NARR: Most aid organizations have to work along the restricted government-held areas, and along the borders. Individuals can cross the border more easily than large organizations. That’s where Syrian Americans like Mohammad Khairullah steps in. He’s the mayor of Prospects Park in New Jersey, just north of Paterson where many Syrians live. In this YouTube video he thanks local donors for helping him get baby formula inside Syria.
ACT YOUTUBE: Thank you for your generosity and your contribution. You’re helping feed children for two months.
NARR: He says he’s raised over $20,000 and is heading back to his hometown, Aleppo, later this year. Khairullah left Syria with his parents when he was five years old. The conflict then, in the late 80’s and early 90’s was different but similar in many ways. Particularly seen through the eyes of a child.
KHAIRULLAH : To this day, I remember the tanks in the streets. I remember hearing airplanes flying over. You’d hear the gunshots I remember asking where my father was, it is very difficult looking for your father at night and not finding him, so imagine these kids who will never see their parents.
NARR: Khairullah relives those memories every time he sees pictures of children killed in the conflict. He says it’s a constant reminder for him and reinforces his drive to go back and help his country.

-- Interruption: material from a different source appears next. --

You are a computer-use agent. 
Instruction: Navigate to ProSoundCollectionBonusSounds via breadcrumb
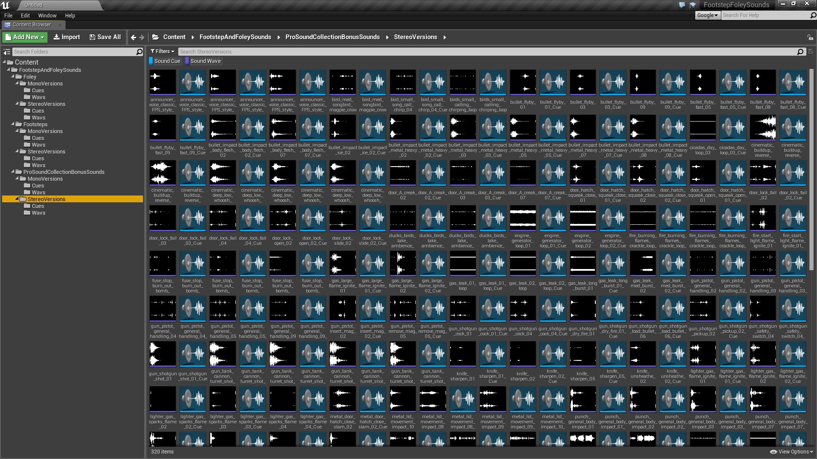(x=332, y=37)
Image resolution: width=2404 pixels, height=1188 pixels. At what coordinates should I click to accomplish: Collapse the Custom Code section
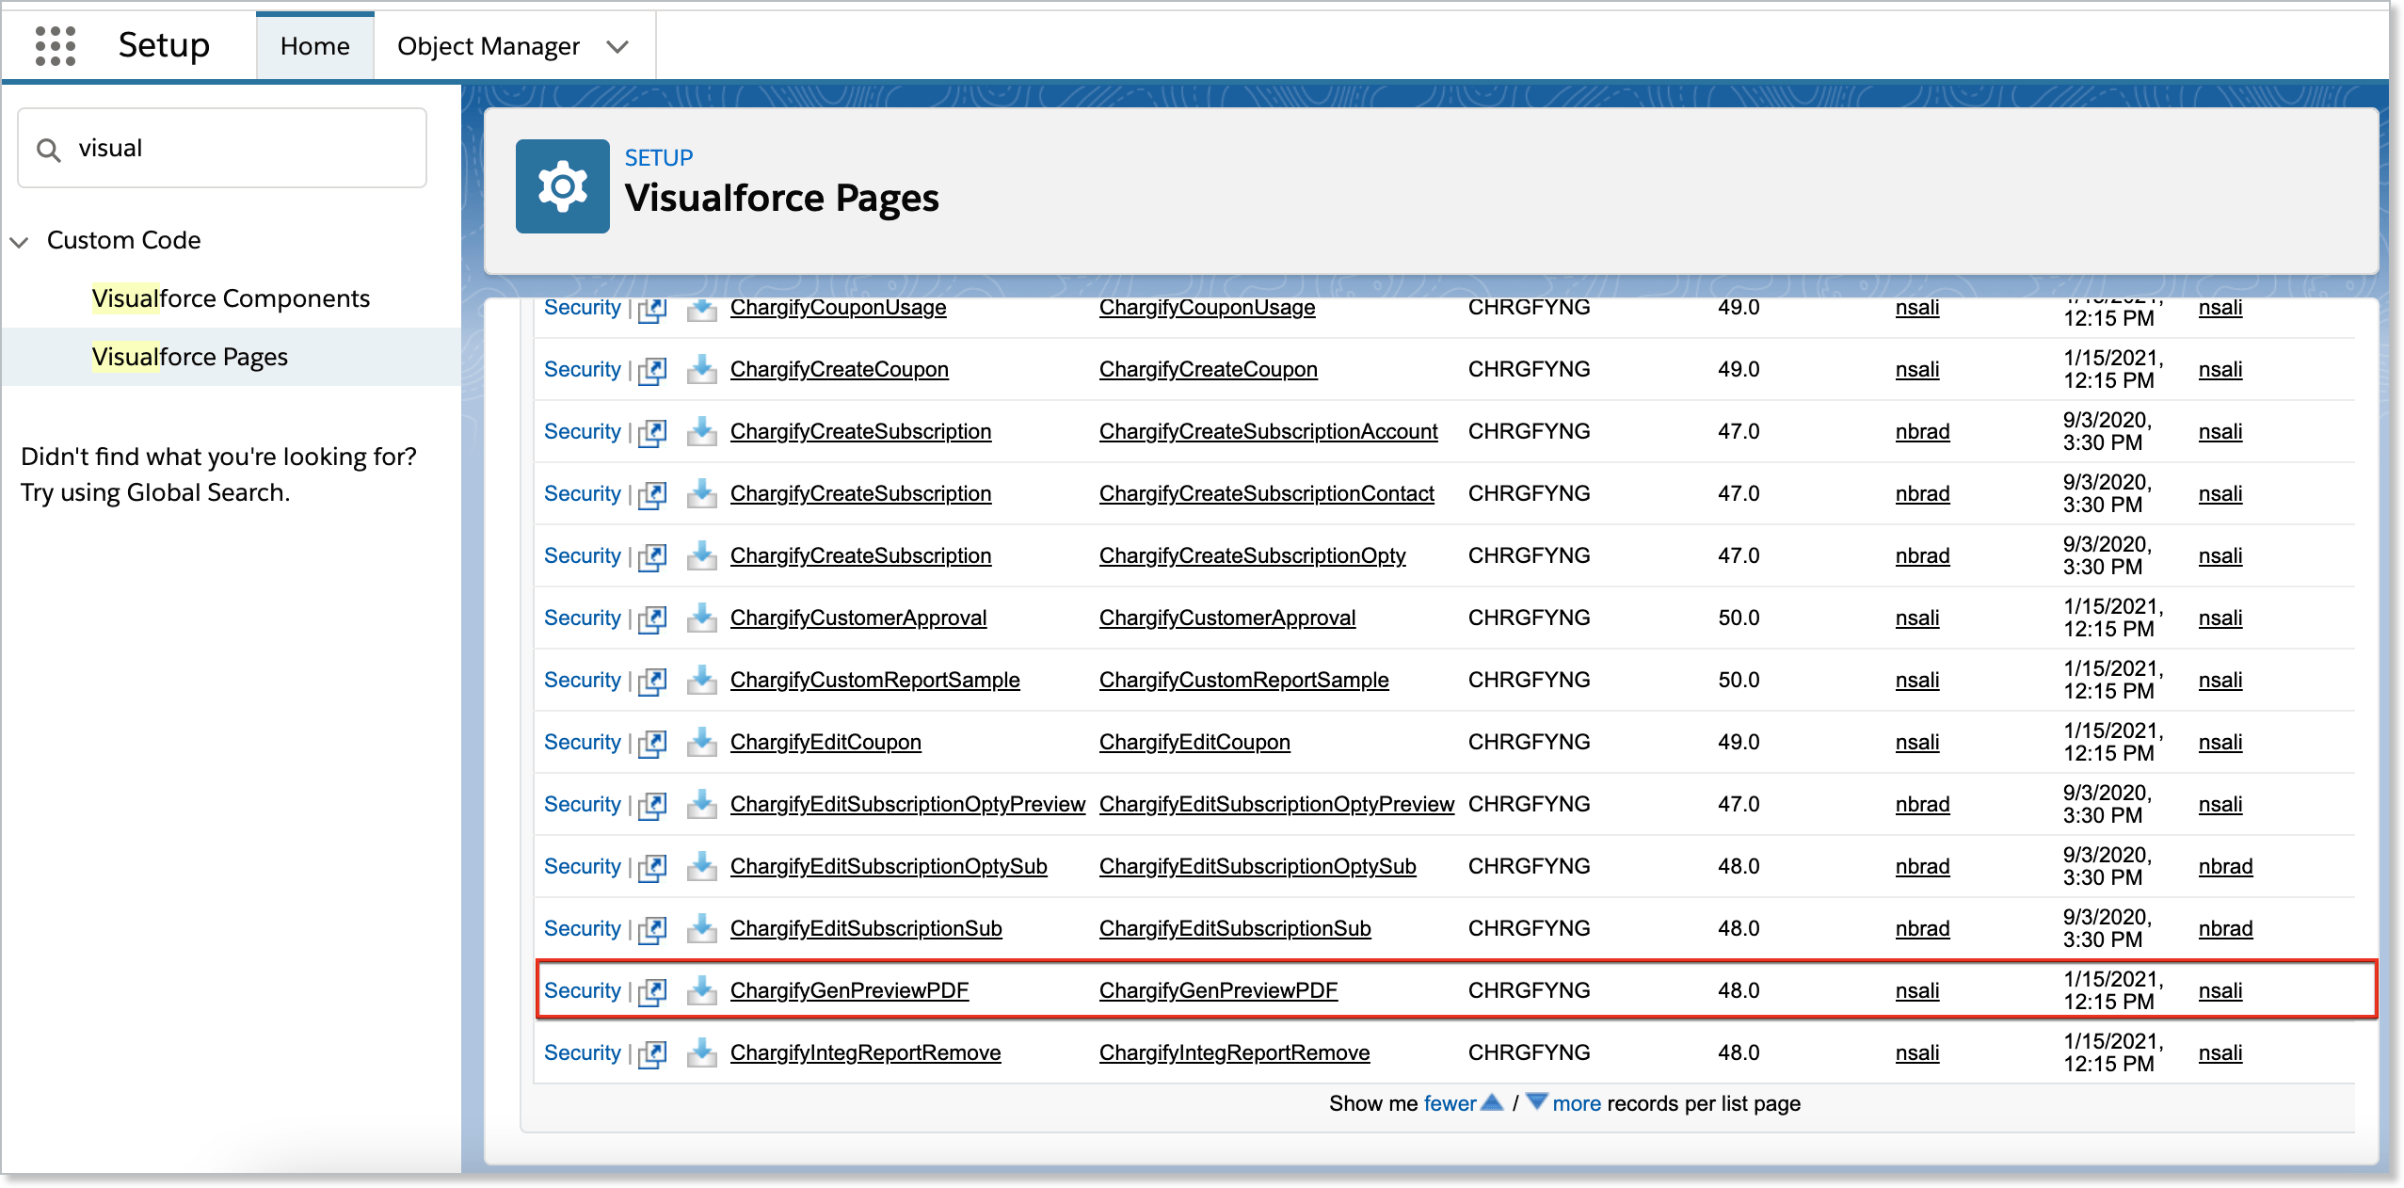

KHAIRULLAH: A lot of the relief organizations are doing their work along the borders where it’s safer for them. A city like Aleppo that has over four million people, not much aid is getting there. We have to help them out.
NARR: Mohammed says its not just about bare necessities. For him, it’s about protecting the future of his country and fighting the oppressive regime.
KHAIRULLAH : This is the majority of the Syrian people seeking their freedom. People have to defend themselves. Human Rights are universal. They don’t apply in one country and not the other.
While aid groups continue to work around the borders, Khairullah says he’ll keep going back to Syria for as long as it takes. Tenzin Shakya for Columbia Radio News.